UK reopens Google Street View investigation after FCC probe
Summary: The U.K.'s data protection regulator is reinvestigating Google a year after it closed the case, following an FCC report claiming the search giant knew of the data collection.
Google is back under the watchful eyes of the U.K. data protection agency, the Information Commissioner's Office (ICO), following an FCC report claiming Google was aware of an engineer's code that collected more data than perhaps was necessary.
You'd probably think the engineers were wondering why the hard drives in the cars needed changing more often than the cars themselves needed refueling.

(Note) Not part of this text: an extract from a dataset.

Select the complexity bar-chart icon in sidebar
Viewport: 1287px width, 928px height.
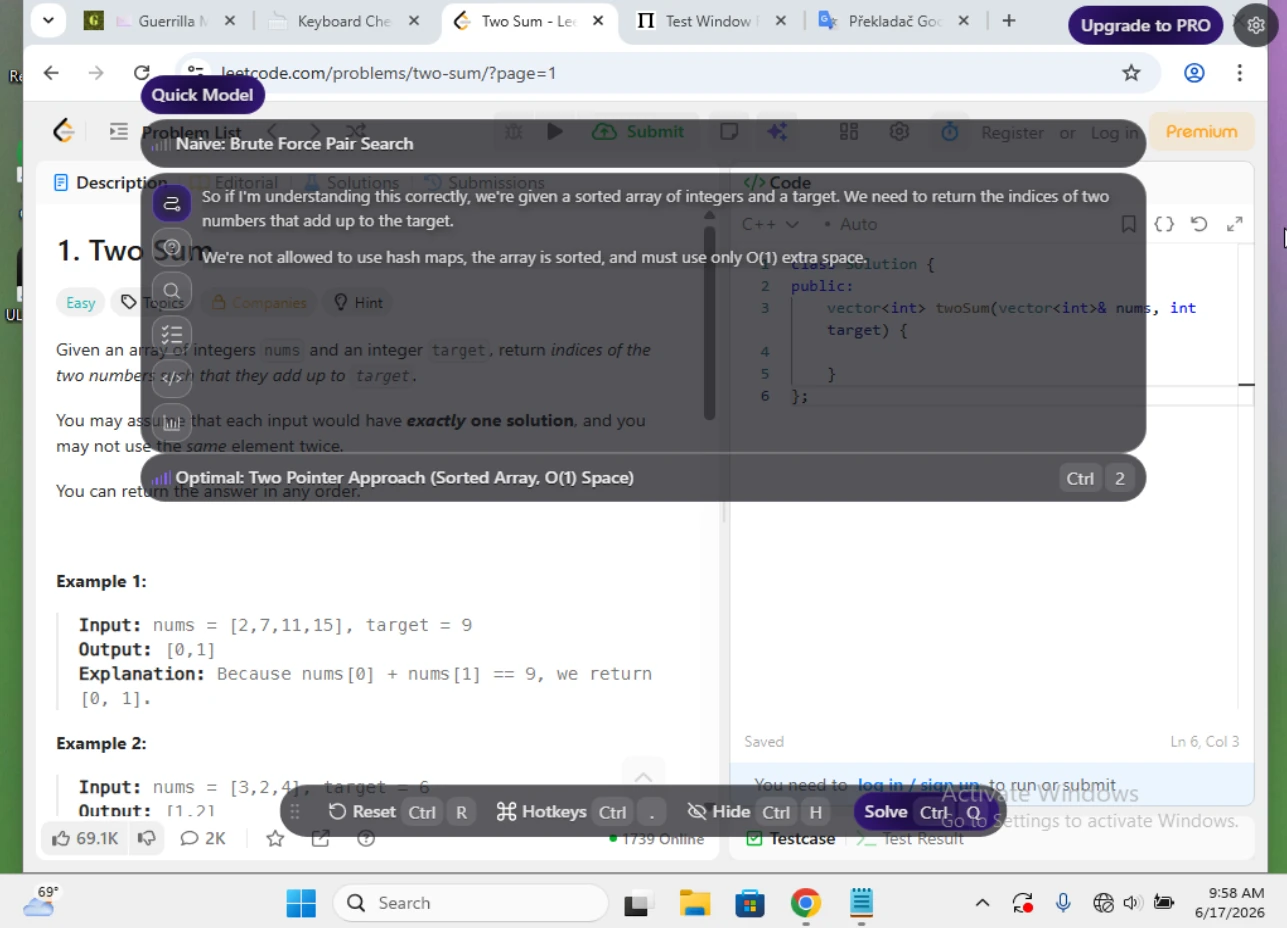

Now so are the U.K. data authorities.

The ICO's head of enforcement Steve Eckersley sent a sternly-written letter [PDF] to Google senior vice-president Alan Eustace demanding "prompt" answers to a list of seven questions explaining why the street-level mapping Google cars were able to collect so much data.
Google said during the first investigation that the data collection was a "simple mistake". But ho
The ICO wants to know "precisely what type of data and sensitive personal data was captured within the payload data collected in the U.K." It also wants to know when Google management became aware of the issue, and why the data scope found by the FCC investigation were not disclosed to the ICO when it visited in July 2010.
Interestingly, the ICO also wants to see "copies of the original software design document" and any "subsequent version control". This is the ICO looking to see whether a data trail leads back to Google building the software to collect the data by design or not.
The letter went on, claiming Google had collected "some sensitive data" including "complete email messages, email headings, instant messages and their content, logging-in credentials, medical listings and legal infractions, information in relation to online dating and visits to pornographic sites and data contained in video and audio files".
Not only could Google see which porn sites you were visiting, it could likely see the porn itself.
The ICO, following a U.S. investigation, thought the matter was over and done with, and dropped an investigation after Google said it had "mistakenly collected" data from unencrypted wireless networks. It believed "sensitive personal data had not been captured nor was there detriment to individuals," and no fines were issued.
And then other data protection agencies stepped in, saw things differently, and Google was given a thorough slap on the wrist.
The FCC found that Google's management was aware of the data slurping Street View cars. It published a heavily redacted report, but Google responded by publishing the whole thing for reasons of "transparency".
It also fined the search giant $25,000 after it was found to have "deliberately impeded and delayed" a federal investigation into whether U.S. wiretap laws were broken or not.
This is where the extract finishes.